Why is it when you feel completely rotten your hair always goes the way you wish it would any other day?! This week my 3 year relationship came to an unexpected end. To put it lightly, I'm utterly devastated and completely heart broken. Its hard to write this as he was such a big influence and part of the blog and the best thing to have ever happened in my life, and I'm really scared to do it without him, but I will. I don't know what to say really, but I just feel like I should tell you guys since he was a part of the blog and my life.
Its going to be very strange being a single blogger, I honestly only know of a few, and while it doesn't really make a difference to the actual content its still a big life change that I can talk about. This is the first time I will be fully single for 7 years, between relationships I was only single for a few months so not really a single life. This time however I fully intend to stay single for as long as I possibly can. Basically I want him, I want "The One" to come into my life.
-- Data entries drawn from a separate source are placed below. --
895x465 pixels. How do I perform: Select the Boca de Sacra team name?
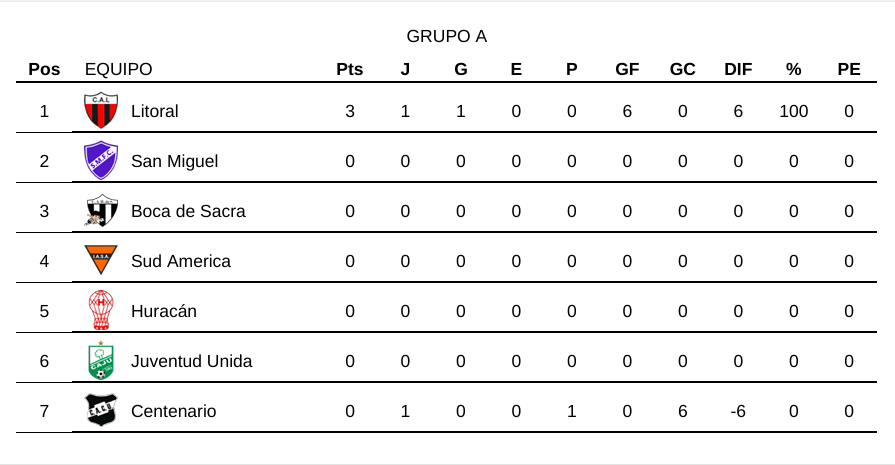[188, 211]
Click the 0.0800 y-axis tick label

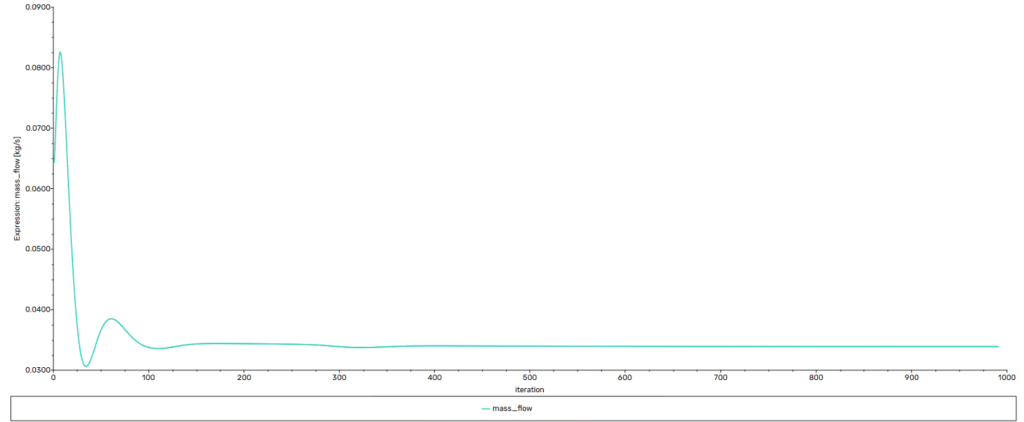tap(34, 68)
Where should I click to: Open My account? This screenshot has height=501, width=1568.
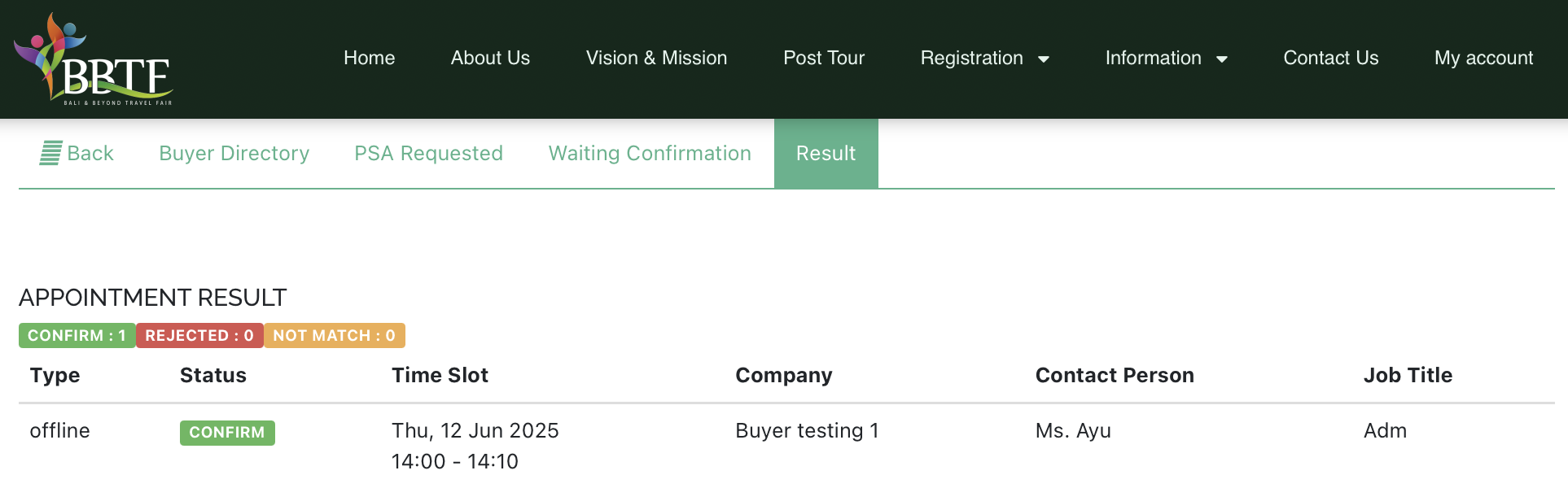click(1483, 59)
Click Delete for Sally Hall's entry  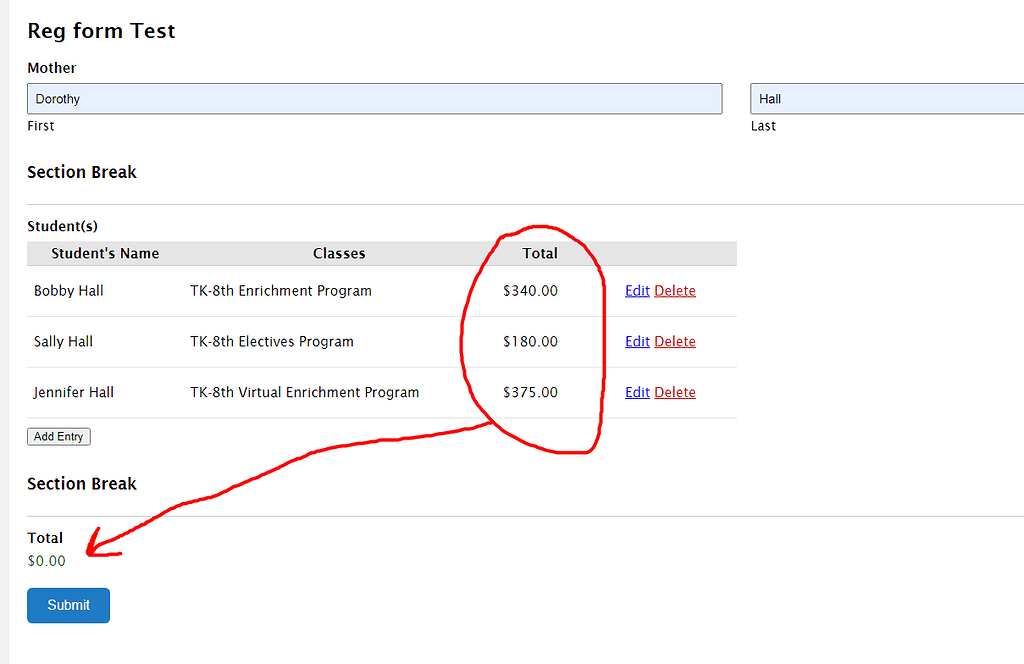click(675, 341)
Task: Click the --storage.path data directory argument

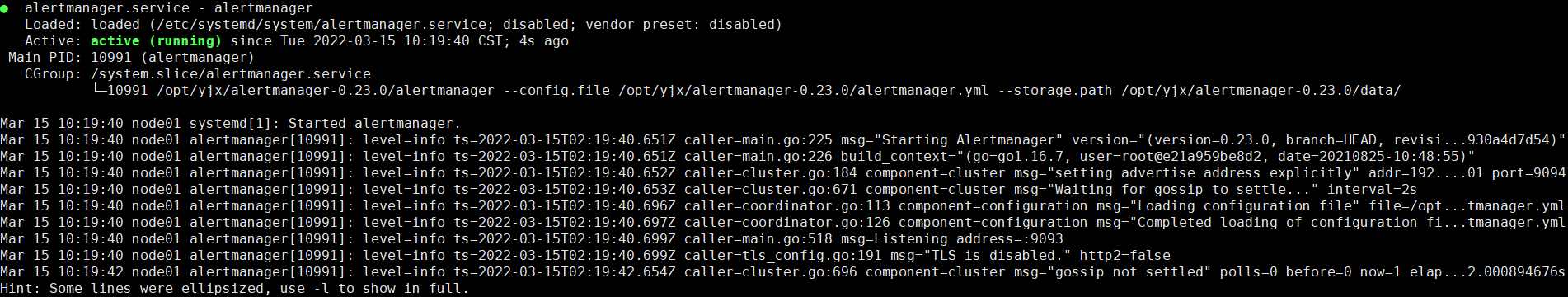Action: tap(1261, 91)
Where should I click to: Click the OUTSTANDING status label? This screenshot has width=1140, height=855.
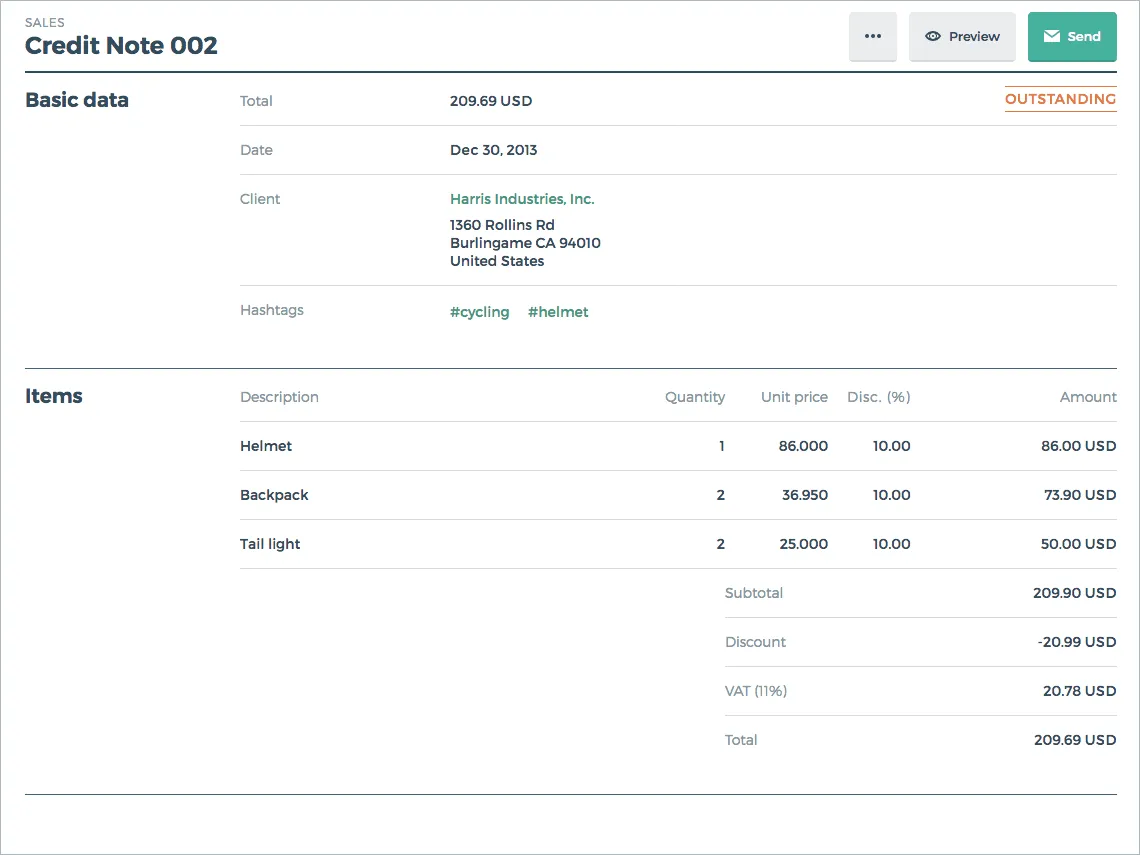pyautogui.click(x=1060, y=99)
I'm sick of waiting. So any boys who are not the one can just leave me alone, if Joseph Gordon Levitt wants to say Hi I'd maybe consider it! (Who wouldn't?)
Anyways, while at the moment I am still in this first stage of shock and sadness, I know I will be OK. I have a lot of good in my life and I will get over him and I will move on. I'm a huge believer in not dwelling over things you can't change, so I won't, it is what it is, it will hurt for a while but I will laugh again and I will definitely love again.
... if not, I like cats so, I can just have cats instead of a man.